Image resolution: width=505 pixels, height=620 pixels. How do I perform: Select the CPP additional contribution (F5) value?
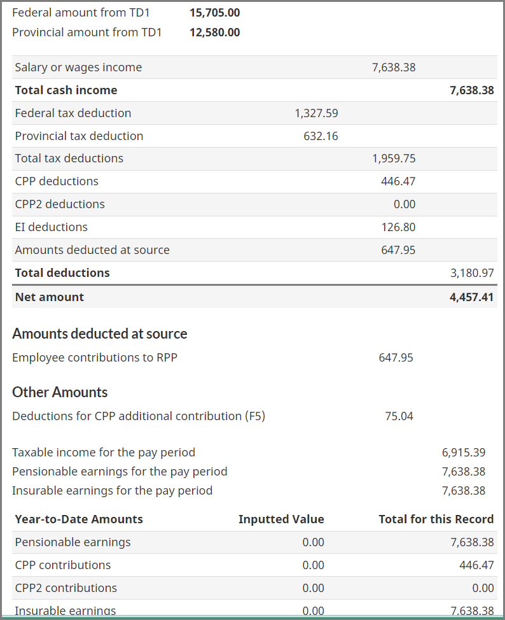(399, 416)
################
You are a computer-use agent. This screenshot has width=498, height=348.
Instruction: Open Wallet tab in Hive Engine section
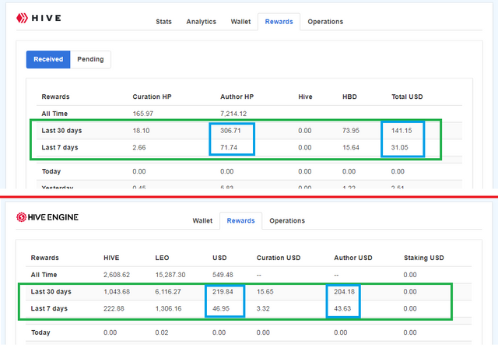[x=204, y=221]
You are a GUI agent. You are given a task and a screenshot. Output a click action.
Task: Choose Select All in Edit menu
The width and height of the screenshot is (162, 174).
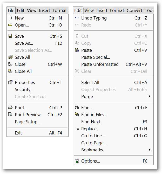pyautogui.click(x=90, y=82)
################
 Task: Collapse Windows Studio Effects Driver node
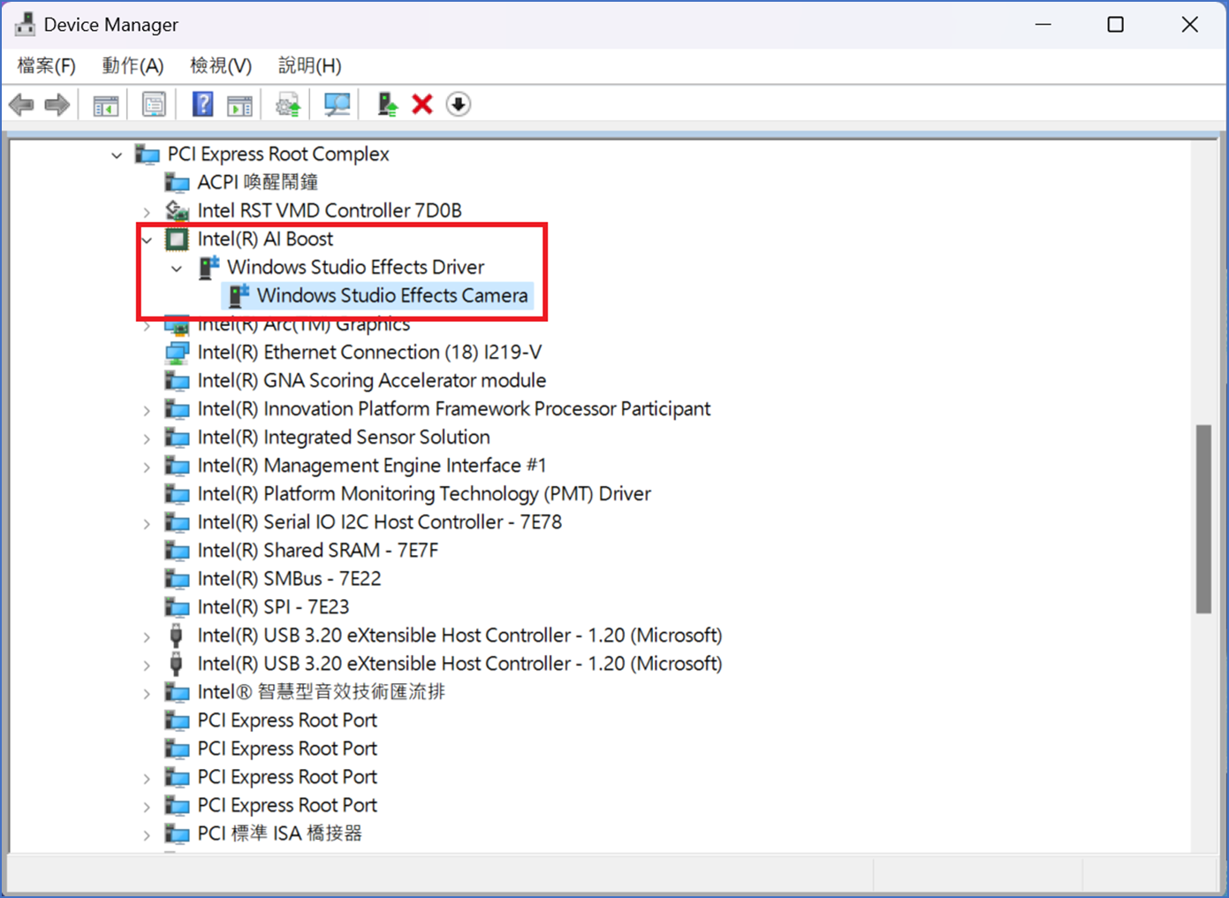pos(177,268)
################
| What to produce |
Copy every line of the material in which the word "agent" occurs.

| Problem solution |
You are a computer-use agent. This screenshot has width=498, height=348.
You are a GUI agent. You are given a task and a screenshot. Output a click action.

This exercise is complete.